» **What is needed**
All entries below are to be duplicated verbatim.
--------------------------------------------------
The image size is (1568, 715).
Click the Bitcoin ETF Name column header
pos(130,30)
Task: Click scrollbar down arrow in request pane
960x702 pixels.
--------------------------------------------------
» **Result of the exercise**
The image size is (1568, 715).
Click the Bitcoin ETF Name column header
pos(130,30)
Task: Click scrollbar down arrow in request pane
960x702 pixels.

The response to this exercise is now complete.